Many leaders have suffered for their people, but few have won the admiration of the whole world the way Mandela did. His birthday – on Thursday – has been celebrated as International Mandela Day since 2010. What made him stand out? The quick answer is that he sacrificed his freedom for his people’s struggle against a harsh regime that imposed racial segregation. But many, many others sacrificed themselves for the same struggle, often paying with their lives. What Mandela achieved was to avert his country’s course from conflict and racial warfare. He managed to persuade the leaders of the frightened white minority to hand over power to the majority, and he prevented the majority from turning to vengeance. It was a most peaceful, successful and unexpected change of regime.

Mandela did not achieve this on his own. It was most significant that the minority regime’s leadership had passed to the hands of F.W. de Klerk, who understood that sticking to apartheid would lead to war and who decided to release all the imprisoned leaders of the black nationalist movement, including Mandela in 1990. Mandela had a credible and courageous partner with whom to negotiate the dismantling of apartheid and the establishment of a country which today has one of the most progressive constitutions in the world.

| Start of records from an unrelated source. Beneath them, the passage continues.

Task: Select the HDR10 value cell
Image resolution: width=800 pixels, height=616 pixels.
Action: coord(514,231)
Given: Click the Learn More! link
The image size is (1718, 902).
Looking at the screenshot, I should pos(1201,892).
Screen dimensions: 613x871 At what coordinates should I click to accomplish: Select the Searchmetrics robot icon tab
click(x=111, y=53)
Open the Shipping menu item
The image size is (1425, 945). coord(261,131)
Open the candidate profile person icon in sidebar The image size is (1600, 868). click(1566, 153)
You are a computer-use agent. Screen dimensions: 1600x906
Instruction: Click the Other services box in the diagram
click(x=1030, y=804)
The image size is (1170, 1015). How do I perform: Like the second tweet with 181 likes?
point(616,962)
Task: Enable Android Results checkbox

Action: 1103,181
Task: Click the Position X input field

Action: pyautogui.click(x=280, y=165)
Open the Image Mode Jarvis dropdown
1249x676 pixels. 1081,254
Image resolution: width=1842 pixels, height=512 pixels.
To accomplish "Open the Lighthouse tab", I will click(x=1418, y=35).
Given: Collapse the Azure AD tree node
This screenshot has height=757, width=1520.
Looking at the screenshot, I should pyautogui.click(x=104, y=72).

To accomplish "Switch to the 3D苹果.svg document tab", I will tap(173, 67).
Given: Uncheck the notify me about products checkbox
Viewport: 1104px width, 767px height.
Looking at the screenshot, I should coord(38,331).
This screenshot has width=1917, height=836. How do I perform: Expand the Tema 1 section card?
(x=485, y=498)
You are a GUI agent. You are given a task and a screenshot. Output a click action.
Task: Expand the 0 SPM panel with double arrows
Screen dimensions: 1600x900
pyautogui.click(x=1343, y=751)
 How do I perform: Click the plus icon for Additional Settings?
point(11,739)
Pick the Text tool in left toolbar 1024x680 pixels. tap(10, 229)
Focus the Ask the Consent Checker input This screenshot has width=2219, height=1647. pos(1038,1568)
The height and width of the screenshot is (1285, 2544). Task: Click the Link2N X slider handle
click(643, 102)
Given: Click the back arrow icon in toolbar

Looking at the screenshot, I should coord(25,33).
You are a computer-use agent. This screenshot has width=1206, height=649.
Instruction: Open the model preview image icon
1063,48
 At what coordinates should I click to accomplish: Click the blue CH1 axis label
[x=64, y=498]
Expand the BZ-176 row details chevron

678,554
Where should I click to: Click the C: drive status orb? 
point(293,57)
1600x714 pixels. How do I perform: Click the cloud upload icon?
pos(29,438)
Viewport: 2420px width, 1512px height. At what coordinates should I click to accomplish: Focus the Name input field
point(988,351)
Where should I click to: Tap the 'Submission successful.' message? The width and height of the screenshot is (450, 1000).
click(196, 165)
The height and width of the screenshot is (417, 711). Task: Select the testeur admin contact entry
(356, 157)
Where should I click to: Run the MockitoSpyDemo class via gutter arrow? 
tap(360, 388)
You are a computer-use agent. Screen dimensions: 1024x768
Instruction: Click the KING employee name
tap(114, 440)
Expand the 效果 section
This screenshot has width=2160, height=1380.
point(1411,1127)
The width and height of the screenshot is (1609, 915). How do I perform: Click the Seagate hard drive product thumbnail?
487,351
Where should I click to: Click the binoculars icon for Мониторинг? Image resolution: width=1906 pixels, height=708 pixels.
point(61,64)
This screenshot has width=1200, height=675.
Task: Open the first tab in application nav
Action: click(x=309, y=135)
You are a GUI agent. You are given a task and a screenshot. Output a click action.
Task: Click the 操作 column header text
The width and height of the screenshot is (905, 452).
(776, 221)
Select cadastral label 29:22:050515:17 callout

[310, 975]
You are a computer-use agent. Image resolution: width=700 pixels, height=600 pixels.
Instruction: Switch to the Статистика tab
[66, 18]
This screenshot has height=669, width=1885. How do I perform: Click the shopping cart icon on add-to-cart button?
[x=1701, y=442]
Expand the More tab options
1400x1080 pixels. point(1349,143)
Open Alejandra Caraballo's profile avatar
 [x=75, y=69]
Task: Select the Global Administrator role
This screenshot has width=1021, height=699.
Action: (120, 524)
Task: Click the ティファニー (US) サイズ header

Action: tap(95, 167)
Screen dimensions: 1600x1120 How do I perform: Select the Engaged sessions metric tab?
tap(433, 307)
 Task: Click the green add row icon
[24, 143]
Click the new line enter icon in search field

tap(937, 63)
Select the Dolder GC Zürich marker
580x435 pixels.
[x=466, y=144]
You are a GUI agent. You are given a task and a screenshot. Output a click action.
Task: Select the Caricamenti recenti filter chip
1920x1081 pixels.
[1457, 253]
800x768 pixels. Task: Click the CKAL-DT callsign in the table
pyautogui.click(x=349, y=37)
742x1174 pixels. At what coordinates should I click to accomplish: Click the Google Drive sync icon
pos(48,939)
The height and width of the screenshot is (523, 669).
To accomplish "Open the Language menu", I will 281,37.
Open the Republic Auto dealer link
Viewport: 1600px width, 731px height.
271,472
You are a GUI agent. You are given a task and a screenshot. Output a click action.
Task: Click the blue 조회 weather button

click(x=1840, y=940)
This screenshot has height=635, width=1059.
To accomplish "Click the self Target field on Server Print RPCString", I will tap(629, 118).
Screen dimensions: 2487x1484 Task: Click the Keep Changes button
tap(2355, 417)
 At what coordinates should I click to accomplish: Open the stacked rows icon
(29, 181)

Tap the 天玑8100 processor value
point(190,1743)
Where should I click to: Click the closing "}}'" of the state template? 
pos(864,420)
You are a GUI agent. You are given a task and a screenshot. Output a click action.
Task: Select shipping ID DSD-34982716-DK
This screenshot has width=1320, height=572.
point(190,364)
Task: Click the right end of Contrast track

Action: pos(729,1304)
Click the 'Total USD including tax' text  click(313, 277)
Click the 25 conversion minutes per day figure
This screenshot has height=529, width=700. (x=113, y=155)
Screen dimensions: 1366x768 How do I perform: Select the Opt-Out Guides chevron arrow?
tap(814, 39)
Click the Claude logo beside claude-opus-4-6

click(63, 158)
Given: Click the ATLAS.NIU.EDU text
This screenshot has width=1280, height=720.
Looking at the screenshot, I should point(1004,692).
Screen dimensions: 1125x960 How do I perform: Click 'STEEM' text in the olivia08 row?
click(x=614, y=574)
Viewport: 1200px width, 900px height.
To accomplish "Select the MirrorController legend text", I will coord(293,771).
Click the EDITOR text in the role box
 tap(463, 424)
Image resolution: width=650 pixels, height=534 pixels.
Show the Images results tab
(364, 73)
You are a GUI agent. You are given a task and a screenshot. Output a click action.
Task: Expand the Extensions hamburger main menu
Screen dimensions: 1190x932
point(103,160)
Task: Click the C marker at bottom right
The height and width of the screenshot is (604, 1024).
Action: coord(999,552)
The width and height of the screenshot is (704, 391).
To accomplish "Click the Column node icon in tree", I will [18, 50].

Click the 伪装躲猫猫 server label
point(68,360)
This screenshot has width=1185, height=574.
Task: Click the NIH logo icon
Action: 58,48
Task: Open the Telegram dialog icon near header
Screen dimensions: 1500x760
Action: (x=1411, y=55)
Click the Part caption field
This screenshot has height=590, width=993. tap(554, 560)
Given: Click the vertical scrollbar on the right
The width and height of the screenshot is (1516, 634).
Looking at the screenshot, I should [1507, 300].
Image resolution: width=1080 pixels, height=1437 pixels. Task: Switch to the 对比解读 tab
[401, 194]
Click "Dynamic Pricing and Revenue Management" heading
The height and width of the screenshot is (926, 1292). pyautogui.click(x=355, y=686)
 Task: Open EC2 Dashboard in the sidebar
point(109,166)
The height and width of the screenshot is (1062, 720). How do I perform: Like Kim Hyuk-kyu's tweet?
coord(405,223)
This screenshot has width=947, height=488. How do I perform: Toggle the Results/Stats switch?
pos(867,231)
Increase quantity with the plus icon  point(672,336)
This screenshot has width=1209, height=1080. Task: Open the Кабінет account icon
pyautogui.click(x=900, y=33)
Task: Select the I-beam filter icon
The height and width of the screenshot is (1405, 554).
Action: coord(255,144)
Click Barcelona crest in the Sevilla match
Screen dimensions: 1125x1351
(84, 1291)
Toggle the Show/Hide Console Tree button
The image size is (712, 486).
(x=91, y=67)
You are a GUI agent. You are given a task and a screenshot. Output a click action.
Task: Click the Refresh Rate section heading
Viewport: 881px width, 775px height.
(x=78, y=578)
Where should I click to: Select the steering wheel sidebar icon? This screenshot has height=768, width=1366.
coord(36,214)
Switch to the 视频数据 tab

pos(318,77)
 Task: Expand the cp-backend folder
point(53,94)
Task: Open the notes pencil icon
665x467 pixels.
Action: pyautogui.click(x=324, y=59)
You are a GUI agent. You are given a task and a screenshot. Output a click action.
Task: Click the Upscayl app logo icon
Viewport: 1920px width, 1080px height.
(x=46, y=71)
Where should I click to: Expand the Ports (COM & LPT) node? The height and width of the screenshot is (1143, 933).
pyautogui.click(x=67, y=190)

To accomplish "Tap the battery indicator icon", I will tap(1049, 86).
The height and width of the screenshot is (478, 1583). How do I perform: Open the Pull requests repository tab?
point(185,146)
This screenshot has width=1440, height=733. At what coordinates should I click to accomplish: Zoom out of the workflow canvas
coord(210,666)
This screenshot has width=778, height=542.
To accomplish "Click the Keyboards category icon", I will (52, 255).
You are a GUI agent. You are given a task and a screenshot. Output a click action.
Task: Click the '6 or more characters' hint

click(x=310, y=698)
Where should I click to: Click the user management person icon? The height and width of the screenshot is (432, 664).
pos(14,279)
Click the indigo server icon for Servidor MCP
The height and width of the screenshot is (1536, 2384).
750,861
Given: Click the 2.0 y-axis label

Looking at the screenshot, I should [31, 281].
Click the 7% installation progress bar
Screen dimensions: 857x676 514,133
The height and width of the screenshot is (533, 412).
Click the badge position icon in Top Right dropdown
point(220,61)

Mandela’s greatness lies in something that is very simple and very human, but at the same time is almost unheard of in politics and international relations. He held the moral high ground; he had the power, he had the opportunity to establish the new state on vengeance for the countless crimes of racial segregation, yet he held out his hand to all the country’s people. And they gratefully accepted the opportunity to achieve national reconciliation and avoid mayhem. This is what the world honors in the person of a man who, as he turned 95 on Thursday, is waging the last battle of his life. We recognize the majesty of mercy, reconciliation and love of the kind that changes the course of history.